A morte celular programada motivada por p53 é realizada pela ativação de genes envolvidos na cascata apoptótica, como PUMA e NOXA, os quais são ativados após o dano do DNA pela própria proteína p53. Quando ativados, codificam proteínas que se ligam a BCL2 e promovem a morte celular (Villunger et al., 2003).

O gene supressor de tumor DPC4 (SMAD4) localiza-se no braço longo do cromossomo 18 (18q) e encontra-se inativado em até 55% dos casos de adenocarcinoma pancreático ductal. Essa inativação pode ocorrer tanto por deleção homozigótica, em cerca de 30% dos casos; quanto por perda de um alelo juntamente com mutação intragênica no segundo alelo, o que acontece em aproximadamente 25% dos casos. O produto codificado pelo gene DPC4, o fator de transcrição SMAD4, é um importante regulador da via de sinalização do fator de crescimento tumoral (TGF-β) (Wilentz et al., 2000; Strimpakos et al., 2008).

As proteínas SMAD, como componentes críticos da via de sinalização de TGF- β, regulam negativamente a proliferação de células epiteliais. A transdução de sinal de TGF-β é realizada por dois tipos de receptores, TGFβRI e TGFβRII. O fator de crescimento TGF-β liga-se ao receptor TGFβRII, o qual ativa o receptor TGFβRI, este, por sua vez, promove a fosforilação dos alvos intracelulares SMAD2 e SMAD3. As proteínas SMAD2 e SMAD3 fosforiladas formam heterodímeros com SMAD4 e o complexo resultante atua no núcleo celular, interagindo diretamente com o DNA ou indiretamente por meio de outras proteínas de ligação ao DNA. Deste modo, as proteínas SMAD4 presentes nos heterodímeros são capazes de regular a transcrição de

genes alvos e, por conseguinte, controlar a proliferação celular (Miyaki e Kuroki, 2003). O fator de transcrição SMAD4 também apresenta uma ação independente por

meio da supressão da angiogênese. Este efeito é desempenhado pelo aumento de TSP-1, um potente inibidor da angiogênese (Schwarte-Waldhoff et al., 2000).
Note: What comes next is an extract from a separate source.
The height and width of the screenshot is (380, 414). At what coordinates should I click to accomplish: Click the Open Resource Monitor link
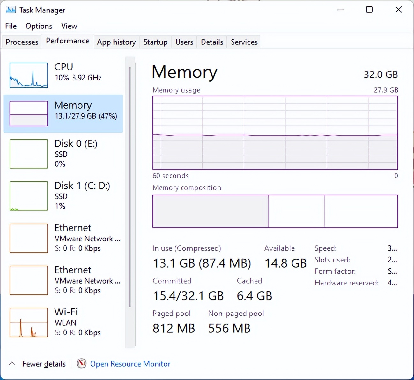point(130,364)
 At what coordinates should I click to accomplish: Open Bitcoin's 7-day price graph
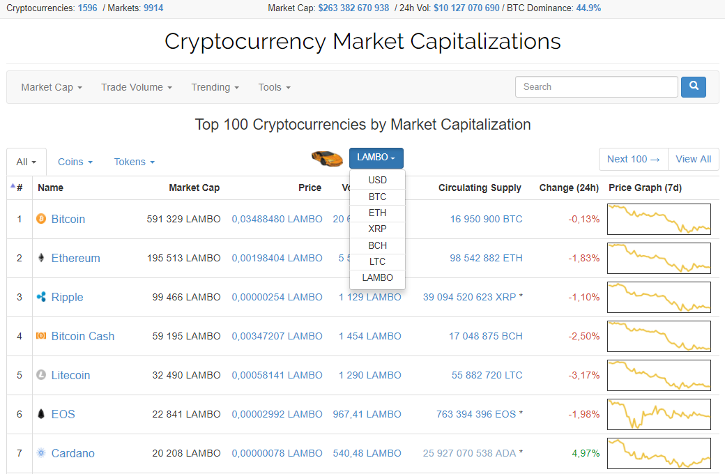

A importância do silenciamento de SMAD4 em adenocarcinomas pancreáticos ductais é apoiada pela ocorrência de tumores SMAD4-negativos biologicamente mais agressivos (Koliopanos et al., 2008). A inativação do gene SMAD4 é relativamente específica para câncer pancreático, embora ocorra com menor incidência em outros

cânceres, tais como câncer de cólon, mama e ovário ou carcinomas do trato biliar. As neoplasias pancreáticas não-ductais e a maioria das malignidades extra-pancreáticas não apresentam SMAD4 silenciado. Nessas condições, a inativação desse gene é um marcador diagnóstico auxiliar para câncer de pâncreas, incluindo suspeitas de metástases de um tumor pancreático primário oculto (Koorstra et al., 2008).

A inativação do gene supressor de tumor ppENK foi descrita em mais de 90% dos casos de adenocarcinoma pancreático como resultado de eventos epigenéticos, especificamente a metilação da região promotora (Ueki et al., 2001; Koliopanos et al., 2008).

Outros genes supressores tumorais foram relatados como inativados ou mutados em adenocarcinomas pancreáticos, entretanto, com menor freqüência. Entre eles, destaca-se o gene BRCA2, que encontra-se inativado em até 10% dos adenocarcinomas pancreáticos ductais (Goggins et al., 2000; Strimpakos et al., 2008; Koliopanos et al., 2008).